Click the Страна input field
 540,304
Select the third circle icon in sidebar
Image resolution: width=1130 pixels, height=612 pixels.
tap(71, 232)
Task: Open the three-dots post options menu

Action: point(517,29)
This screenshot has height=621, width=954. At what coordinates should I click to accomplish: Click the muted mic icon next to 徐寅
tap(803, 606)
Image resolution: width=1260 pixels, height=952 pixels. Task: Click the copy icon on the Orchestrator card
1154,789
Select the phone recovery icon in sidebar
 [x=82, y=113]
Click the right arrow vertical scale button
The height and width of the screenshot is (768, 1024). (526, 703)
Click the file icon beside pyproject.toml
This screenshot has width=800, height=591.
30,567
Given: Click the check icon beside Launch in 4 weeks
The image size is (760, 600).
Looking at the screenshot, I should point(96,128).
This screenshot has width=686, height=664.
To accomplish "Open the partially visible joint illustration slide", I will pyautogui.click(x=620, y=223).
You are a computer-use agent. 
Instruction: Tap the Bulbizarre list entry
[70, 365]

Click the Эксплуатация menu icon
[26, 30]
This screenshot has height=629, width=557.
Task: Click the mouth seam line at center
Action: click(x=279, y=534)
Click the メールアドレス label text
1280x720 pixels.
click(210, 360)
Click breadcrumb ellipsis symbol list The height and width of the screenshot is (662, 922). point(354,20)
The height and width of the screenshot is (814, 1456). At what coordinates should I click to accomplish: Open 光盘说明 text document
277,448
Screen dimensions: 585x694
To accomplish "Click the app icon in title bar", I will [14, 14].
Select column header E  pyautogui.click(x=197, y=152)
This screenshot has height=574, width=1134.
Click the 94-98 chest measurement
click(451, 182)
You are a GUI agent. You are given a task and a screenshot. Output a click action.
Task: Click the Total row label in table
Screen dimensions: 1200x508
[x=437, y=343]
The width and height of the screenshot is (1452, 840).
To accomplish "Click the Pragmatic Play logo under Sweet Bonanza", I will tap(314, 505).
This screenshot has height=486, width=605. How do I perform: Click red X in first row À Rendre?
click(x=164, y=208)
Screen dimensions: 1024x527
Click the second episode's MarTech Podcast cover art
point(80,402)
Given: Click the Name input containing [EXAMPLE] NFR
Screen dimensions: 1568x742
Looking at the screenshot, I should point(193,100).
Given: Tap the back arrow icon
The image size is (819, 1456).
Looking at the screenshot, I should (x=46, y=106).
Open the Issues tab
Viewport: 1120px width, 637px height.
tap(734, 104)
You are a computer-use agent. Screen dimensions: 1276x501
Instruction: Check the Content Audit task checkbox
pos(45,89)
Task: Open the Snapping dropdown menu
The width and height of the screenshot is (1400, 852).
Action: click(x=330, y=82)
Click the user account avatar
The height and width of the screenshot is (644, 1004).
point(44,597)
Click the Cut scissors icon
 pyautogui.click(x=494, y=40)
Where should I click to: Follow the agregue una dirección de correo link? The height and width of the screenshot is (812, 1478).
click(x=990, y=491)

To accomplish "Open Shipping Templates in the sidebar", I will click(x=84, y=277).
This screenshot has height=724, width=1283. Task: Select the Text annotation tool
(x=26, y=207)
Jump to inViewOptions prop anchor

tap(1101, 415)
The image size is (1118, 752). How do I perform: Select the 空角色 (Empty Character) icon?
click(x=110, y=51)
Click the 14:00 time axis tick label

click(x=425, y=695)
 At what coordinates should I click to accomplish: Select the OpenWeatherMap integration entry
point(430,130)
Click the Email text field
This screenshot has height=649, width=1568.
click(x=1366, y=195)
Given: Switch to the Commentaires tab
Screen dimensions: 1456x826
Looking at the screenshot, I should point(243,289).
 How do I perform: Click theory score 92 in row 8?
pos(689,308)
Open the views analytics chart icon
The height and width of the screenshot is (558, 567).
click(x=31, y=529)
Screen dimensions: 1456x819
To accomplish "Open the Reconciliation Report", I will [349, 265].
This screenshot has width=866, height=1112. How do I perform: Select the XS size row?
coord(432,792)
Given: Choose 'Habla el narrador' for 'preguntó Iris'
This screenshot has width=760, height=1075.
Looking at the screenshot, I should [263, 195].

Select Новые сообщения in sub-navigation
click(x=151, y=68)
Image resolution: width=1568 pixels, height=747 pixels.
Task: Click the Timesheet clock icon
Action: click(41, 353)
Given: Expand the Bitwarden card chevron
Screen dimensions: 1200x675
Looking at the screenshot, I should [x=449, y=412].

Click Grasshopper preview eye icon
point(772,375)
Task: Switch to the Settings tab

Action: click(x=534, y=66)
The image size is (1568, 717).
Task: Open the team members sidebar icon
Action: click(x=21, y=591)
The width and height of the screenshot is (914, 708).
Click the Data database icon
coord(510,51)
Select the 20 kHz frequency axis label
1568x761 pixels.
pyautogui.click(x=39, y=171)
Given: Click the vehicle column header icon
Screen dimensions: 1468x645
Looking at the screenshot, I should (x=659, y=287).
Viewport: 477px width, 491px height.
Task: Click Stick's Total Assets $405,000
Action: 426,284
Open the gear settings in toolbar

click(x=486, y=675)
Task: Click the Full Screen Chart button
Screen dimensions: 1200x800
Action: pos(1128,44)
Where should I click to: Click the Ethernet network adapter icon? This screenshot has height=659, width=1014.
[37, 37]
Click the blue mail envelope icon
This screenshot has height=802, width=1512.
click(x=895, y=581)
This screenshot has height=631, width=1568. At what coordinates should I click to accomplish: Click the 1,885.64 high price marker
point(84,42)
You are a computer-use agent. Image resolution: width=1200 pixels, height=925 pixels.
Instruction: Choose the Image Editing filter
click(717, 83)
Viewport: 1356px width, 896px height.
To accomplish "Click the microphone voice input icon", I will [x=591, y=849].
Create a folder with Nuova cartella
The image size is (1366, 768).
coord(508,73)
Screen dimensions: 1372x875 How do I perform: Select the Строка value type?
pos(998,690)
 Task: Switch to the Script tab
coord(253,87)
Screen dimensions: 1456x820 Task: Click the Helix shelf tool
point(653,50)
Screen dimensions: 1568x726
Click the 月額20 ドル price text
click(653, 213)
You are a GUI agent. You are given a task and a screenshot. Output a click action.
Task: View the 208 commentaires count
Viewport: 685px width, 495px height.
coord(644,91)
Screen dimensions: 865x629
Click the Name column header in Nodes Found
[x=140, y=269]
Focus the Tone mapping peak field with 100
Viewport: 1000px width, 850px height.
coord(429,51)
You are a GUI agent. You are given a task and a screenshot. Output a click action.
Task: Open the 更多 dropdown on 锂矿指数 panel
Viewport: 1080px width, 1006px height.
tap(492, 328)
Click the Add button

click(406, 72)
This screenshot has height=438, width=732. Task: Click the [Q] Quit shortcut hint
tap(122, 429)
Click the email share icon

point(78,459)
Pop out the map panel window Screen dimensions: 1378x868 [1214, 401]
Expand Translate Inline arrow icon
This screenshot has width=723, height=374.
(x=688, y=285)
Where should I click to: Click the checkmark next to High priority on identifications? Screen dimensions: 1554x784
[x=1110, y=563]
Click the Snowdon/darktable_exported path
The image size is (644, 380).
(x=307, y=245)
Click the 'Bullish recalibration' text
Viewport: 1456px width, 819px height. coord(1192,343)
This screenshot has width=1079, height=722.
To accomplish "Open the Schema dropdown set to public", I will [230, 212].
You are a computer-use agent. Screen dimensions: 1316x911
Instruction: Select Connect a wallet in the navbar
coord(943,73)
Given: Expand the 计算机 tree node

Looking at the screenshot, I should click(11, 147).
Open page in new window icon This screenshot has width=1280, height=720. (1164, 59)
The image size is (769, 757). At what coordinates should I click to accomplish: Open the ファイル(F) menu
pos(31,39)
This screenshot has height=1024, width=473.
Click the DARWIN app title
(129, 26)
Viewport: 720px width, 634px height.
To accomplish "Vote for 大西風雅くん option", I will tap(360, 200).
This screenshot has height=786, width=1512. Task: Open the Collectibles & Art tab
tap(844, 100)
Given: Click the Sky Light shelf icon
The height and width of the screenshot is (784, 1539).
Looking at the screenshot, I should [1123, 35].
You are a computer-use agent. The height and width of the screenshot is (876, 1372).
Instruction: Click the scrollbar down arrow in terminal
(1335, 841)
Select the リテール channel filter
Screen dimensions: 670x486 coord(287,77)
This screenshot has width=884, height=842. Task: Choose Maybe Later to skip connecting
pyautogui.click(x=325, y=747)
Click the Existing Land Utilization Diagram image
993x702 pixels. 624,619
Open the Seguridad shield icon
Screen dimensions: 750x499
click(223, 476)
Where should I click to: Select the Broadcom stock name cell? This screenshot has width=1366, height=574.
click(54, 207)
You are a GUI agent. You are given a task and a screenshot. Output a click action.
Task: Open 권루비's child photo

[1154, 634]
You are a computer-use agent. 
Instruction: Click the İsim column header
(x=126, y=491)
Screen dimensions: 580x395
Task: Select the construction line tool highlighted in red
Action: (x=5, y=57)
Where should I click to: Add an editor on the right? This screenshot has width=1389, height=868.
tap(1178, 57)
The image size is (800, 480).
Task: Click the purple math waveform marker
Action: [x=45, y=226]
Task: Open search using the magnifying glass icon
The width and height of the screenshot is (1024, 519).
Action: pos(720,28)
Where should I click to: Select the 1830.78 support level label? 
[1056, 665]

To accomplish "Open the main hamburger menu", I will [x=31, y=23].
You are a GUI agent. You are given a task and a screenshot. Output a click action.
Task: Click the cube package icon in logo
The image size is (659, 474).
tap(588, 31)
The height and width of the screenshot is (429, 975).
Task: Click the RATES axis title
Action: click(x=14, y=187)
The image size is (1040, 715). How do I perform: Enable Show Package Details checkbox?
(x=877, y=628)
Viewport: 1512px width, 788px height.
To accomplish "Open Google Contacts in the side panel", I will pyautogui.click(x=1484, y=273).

What is required ▸ Turn the material above, starting at the line that contains "Screen dimensions: 1456x819" and ending at the line that contains "point(84,42)", into a Markdown table with the columns Row and Line. Skip blank lines, and number the rows in order.

Result for this exercise ▸
| Row | Line |
|---|---|
| 1 | Screen dimensions: 1456x819 |
| 2 | To accomplish "Open the Reconciliation Report", I will [349, 265]. |
| 3 | This screenshot has width=866, height=1112. How do I perform: Select the XS size row? |
| 4 | coord(432,792) |
| 5 | Given: Choose 'Habla el narrador' for 'preguntó Iris' |
| 6 | This screenshot has width=760, height=1075. |
| 7 | Looking at the screenshot, I should [263, 195]. |
| 8 | Select Новые сообщения in sub-navigation |
| 9 | click(x=151, y=68) |
| 10 | Image resolution: width=1568 pixels, height=747 pixels. |
| 11 | Task: Click the Timesheet clock icon |
| 12 | Action: click(41, 353) |
| 13 | Given: Expand the Bitwarden card chevron |
| 14 | Screen dimensions: 1200x675 |
| 15 | Looking at the screenshot, I should [x=449, y=412]. |
| 16 | Click Grasshopper preview eye icon |
| 17 | point(772,375) |
| 18 | Task: Switch to the Settings tab |
| 19 | Action: click(x=534, y=66) |
| 20 | The image size is (1568, 717). |
| 21 | Task: Open the team members sidebar icon |
| 22 | Action: click(x=21, y=591) |
| 23 | The width and height of the screenshot is (914, 708). |
| 24 | Click the Data database icon |
| 25 | coord(510,51) |
| 26 | Select the 20 kHz frequency axis label |
| 27 | 1568x761 pixels. |
| 28 | pyautogui.click(x=39, y=171) |
| 29 | Given: Click the vehicle column header icon |
| 30 | Screen dimensions: 1468x645 |
| 31 | Looking at the screenshot, I should (x=659, y=287). |
| 32 | Viewport: 477px width, 491px height. |
| 33 | Task: Click Stick's Total Assets $405,000 |
| 34 | Action: 426,284 |
| 35 | Open the gear settings in toolbar |
| 36 | click(x=486, y=675) |
| 37 | Task: Click the Full Screen Chart button |
| 38 | Screen dimensions: 1200x800 |
| 39 | Action: pos(1128,44) |
| 40 | Where should I click to: Click the Ethernet network adapter icon? This screenshot has height=659, width=1014. |
| 41 | [37, 37] |
| 42 | Click the blue mail envelope icon |
| 43 | This screenshot has height=802, width=1512. |
| 44 | click(x=895, y=581) |
| 45 | This screenshot has height=631, width=1568. At what coordinates should I click to accomplish: Click the 1,885.64 high price marker |
| 46 | point(84,42) |